#### EXERCISE TEXT:
"""

Healthcare organizations not only have to contend with protecting patient health information on their own health IT, but also have to worry about data stored on physicians' and others' mobile devices, according to a panel discussion at the Fourth Annual mHealth World Congress in Boston this week, mHIMSS.org reported.
HIPAA and other privacy and security laws were enacted before the surge in mobile device use, and don't incorporate the challenges of using them, warns panelist Deven McGraw, director of the Health Privacy Project at the Center for Democracy and Technology.
Some of the other issues affecting the security and privacy of patient information on mobile devices include the fact that providers often won't use the security features in their mobile devices and that devices themselves are often not kept secure, leaving them vulnerable to loss or theft.
John Halamka, M.D., professor of medicine at Harvard Medical School and CIO at Beth Israel Deaconess Medical Center, also speaking on the panel, noted that the cost of dealing with a security breach is greater than the cost to have secured the personal device.

"""

#### TASKS TO CARRY OUT:
**A)** In the passage on mobile device security, copy the part starting with "HIPAA and other" and going on through "loss or theft.", swapping "providers" for "clinicians".
**B)** Answer these questions using the passage on mobile device security:
(i) In which city was the Fourth Annual mHealth World Congress held?
(ii) Deven McGraw directs the Health Privacy Project at which organization?
(iii) According to John Halamka, what costs more than securing the personal device?

Extracted data entries

"""

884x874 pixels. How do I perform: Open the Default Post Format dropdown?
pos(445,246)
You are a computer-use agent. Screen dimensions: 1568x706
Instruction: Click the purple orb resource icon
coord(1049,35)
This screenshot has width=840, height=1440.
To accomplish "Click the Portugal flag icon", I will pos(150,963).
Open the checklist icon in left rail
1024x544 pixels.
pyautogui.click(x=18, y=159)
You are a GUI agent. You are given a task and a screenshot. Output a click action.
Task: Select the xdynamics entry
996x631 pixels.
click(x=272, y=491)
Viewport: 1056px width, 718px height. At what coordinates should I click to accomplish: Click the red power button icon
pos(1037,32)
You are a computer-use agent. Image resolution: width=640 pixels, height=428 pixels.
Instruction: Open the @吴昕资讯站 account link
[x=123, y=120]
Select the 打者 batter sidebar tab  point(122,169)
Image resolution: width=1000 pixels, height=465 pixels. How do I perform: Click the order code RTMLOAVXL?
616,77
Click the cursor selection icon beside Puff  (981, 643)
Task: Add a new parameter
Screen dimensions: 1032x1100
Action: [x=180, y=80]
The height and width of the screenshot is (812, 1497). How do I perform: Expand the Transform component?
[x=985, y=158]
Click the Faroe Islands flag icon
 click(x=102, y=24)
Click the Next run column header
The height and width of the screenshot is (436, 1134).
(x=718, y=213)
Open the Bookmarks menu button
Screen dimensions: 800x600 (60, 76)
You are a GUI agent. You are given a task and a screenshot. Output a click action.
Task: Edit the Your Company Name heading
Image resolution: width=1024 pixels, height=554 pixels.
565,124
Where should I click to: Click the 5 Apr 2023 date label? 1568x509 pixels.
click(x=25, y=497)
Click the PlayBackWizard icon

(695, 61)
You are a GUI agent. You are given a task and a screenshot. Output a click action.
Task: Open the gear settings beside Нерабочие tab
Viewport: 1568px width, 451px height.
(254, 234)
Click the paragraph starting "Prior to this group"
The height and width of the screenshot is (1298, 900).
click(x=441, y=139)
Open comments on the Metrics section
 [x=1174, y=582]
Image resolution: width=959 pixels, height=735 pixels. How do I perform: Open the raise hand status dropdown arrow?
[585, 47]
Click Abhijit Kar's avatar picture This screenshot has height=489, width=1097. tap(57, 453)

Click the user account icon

"""

#### TASK-BY-TASK RESULTS:
**A)**
HIPAA and other privacy and security laws were enacted before the surge in mobile device use, and don't incorporate the challenges of using them, warns panelist Deven McGraw, director of the Health Privacy Project at the Center for Democracy and Technology.
Some of the other issues affecting the security and privacy of patient information on mobile devices include the fact that clinicians often won't use the security features in their mobile devices and that devices themselves are often not kept secure, leaving them vulnerable to loss or theft.

**B)**
(i) Boston
(ii) The Center for Democracy and Technology
(iii) Dealing with a security breach